Mike Bongiorno, un americano 100% made in Italy

Tristezza e rispetto.

Sono queste le parole che esprimono il sentimento della maggior parte delle persone che l’hanno conosciuto.

Non è importante averlo conosciuto di persona è sufficiente averlo visto in TV, prima alla RAI e poi con Silvio Berlusconi che da “semplice impiegato” (già grandissimo
personaggio ma con stipendio da impiegato) lo ha fatto diventare un uomo ricco.

Ma Mike è rimasto l’uomo che era e nella sua semplicità ha continuato ad essere l’amico di casa.

Ben pochi sono quelli che non hanno apprezzato le sue capacità di istrione del video, ben pochi sono quelli che non hanno acquistato almeno un prodotto “consigliato” da questo
grandissimo comunicatore della televisione commerciale. 

Alla fine degli anni ’70 ho avuto modo di lavorare con il grande Mario Bellavista (tanto grande e degno di stima lui padre quanto uguale ma con segno negativo colui che ha ereditato il suo
impero) nei suoi uffici di Piazza della Repubblica a Milano.

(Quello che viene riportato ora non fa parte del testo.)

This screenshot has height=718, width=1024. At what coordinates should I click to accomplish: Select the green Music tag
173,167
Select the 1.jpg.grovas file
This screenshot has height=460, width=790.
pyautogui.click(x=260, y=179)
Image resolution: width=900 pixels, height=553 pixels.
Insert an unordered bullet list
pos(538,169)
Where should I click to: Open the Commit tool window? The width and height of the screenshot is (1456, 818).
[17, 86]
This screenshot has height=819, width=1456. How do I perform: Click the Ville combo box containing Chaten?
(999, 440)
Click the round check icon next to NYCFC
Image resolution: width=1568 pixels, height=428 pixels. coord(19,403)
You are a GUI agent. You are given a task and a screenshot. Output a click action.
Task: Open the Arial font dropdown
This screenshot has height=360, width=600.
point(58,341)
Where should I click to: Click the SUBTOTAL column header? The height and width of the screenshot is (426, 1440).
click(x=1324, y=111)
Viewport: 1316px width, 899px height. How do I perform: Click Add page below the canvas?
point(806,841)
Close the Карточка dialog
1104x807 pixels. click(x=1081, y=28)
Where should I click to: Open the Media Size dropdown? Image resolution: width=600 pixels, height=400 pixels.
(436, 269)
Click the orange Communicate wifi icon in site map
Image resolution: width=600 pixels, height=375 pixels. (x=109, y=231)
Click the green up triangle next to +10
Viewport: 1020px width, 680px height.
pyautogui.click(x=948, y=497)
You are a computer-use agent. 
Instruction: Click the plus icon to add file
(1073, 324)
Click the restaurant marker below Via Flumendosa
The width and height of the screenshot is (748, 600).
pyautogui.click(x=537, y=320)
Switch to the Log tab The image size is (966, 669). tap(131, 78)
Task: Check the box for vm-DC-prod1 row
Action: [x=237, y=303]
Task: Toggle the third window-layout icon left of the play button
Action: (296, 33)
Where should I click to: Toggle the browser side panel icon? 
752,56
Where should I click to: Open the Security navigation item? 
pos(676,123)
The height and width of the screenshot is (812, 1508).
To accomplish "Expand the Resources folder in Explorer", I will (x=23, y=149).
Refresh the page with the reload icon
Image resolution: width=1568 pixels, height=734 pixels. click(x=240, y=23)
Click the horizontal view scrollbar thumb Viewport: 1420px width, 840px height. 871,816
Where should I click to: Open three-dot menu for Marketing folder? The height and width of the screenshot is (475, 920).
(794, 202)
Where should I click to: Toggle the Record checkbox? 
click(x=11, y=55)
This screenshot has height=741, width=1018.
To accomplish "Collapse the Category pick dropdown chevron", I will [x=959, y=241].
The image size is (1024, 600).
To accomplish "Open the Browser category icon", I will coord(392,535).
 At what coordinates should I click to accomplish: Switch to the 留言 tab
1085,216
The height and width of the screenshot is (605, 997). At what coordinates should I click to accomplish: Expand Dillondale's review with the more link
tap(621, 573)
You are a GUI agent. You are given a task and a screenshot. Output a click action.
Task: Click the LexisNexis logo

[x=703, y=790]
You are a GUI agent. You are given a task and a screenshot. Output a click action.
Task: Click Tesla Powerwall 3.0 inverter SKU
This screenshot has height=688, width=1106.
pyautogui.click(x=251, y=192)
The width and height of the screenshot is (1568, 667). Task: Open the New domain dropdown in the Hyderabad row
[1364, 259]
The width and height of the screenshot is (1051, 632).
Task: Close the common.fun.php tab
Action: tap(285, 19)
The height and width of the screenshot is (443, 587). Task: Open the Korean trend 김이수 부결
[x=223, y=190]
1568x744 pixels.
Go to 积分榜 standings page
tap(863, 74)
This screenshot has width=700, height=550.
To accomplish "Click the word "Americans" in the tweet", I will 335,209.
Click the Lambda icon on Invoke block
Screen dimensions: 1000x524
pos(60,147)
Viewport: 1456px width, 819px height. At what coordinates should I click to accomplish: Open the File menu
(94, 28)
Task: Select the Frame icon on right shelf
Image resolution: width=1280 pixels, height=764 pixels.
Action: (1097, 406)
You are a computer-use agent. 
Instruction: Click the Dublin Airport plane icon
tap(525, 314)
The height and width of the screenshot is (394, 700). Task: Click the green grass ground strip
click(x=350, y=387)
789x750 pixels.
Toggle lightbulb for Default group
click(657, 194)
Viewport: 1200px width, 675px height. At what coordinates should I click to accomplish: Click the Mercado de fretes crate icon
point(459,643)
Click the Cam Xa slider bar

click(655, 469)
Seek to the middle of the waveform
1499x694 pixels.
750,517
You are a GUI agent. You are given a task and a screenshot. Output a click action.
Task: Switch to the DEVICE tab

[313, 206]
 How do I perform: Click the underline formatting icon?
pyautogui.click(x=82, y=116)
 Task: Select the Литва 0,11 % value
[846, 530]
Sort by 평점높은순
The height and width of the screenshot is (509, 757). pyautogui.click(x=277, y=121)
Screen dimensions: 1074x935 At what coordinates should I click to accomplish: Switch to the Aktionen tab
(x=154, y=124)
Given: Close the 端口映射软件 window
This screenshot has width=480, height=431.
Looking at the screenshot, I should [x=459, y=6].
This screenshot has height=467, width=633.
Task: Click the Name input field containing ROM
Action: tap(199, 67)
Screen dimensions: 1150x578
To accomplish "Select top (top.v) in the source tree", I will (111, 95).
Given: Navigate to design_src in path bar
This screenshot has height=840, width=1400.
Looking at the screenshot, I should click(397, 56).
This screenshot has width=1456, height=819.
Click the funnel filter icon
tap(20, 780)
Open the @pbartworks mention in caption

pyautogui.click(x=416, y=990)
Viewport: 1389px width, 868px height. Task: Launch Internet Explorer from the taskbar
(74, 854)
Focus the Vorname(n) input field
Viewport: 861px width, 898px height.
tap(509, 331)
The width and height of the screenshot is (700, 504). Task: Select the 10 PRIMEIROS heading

Un giorno ebbi modo di sentire proprio da lui, guru assoluto della pubblicità su Carosello: “Se le aziende che hanno avuto la fortuna di avere prodotti ‘reclamizzati’ e ‘consigliati’ da
Mike Bongiorno dovessero riconoscergli anche solo l’1% (uno per 100) delle loro fortune, accumulate per merito della sua capacità di persuasione all’acquisto… Mike sarebbe l’uomo
più ricco d’Italia”.

“Ed io: “Se è così, allora se la RAI dovesse riconoscergli solo l’uno per cento di quanto ha guadagnato per merito suo, Mike sarebbe l’uomo più ricco del mondo”!

Mario Bellavista di rimando: “E’ proprio così”.

Gli unici ‘nemici’ che aveva erano i giornali scandalistici e quelli specializzati in gossip poichè non hanno mai potuto pubblicare scoop o rivelare
segreti vergognosi su di lui.

Grazie Mike, grazie per la tua “allegria” e per i tuoi quiz.

Con la Grappa Bocchino andavi “sempre più in alto”, oggi sei ancora più su poiché sicuramente sei in Paradiso.